Adiós a las ruinas
Hasta que llegó su día... El día en el que la teoría del caos decidió que debían afrontar el frío en soledad, mientras los eternos giros del tiempo se reían en su cara y en las nuestras, ridiculizando las estúpidas añoranzas que a menudo nos perturban.
Y cada una se deshace como una foto vieja que la humedad y el abandono se encargaron de borrar.
Mientras los viejos fantasmas recorren los pasillos que aún quedan en pie, que soportan las ruinas de esos edificios que nunca se terminaron de construir, a pesar de tener planos tan bien diseñados... Y en su ir y venir parecen encontrarse, se mezclan, se confunden, se reconocen, se abrazan y se despiden...
Hasta que súbitamente el techo se derrumba, el peso del escombro ha sido demasiado... Demasiado para esos frágiles muros que por tanto tiempo fueron testigos de esas idas y venidas...

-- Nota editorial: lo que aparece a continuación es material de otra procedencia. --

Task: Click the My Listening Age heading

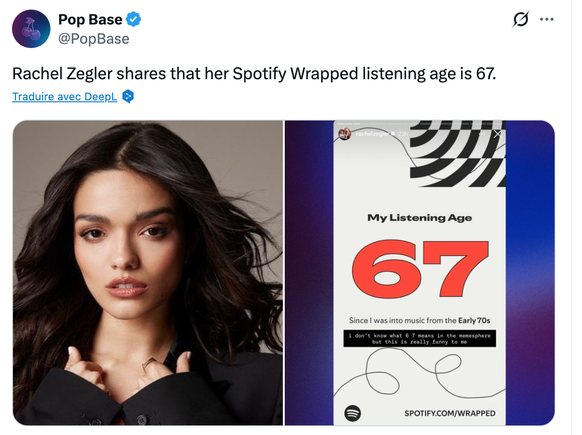Action: pos(419,218)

Panorama desolador. Las hojas secas visten un piso distinto, ya no son la bella compañía de esos pasos alegres y mágicos que capeaban el frío sosteniendo cálidas sonrisas, cómplices abrazos. Han perdido su significado, aplastadas por lo que algún día fue una sólida estructura... Y que hoy no es más que polvo frío y seco.

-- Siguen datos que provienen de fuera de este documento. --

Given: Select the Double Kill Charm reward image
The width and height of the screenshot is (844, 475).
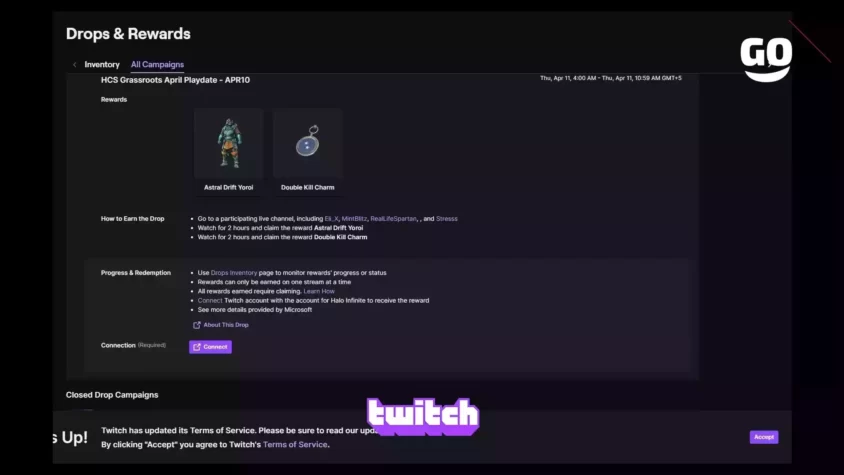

Y se han perdido los fantasmas... Separados para siempre por esas piedras sucias... A paso decidido caminan en sentidos opuestos, se despiden, deciden olvidarse.
Y ellas... Ellas siguen allí, esperando que un nuevo par de almas las despierte, y dibuje nuevamente las imágenes que una vez les dieron tanta vida, esas imágenes perdidas en el viejo papel fotográfico mojado, sucio, triste... Olvidado.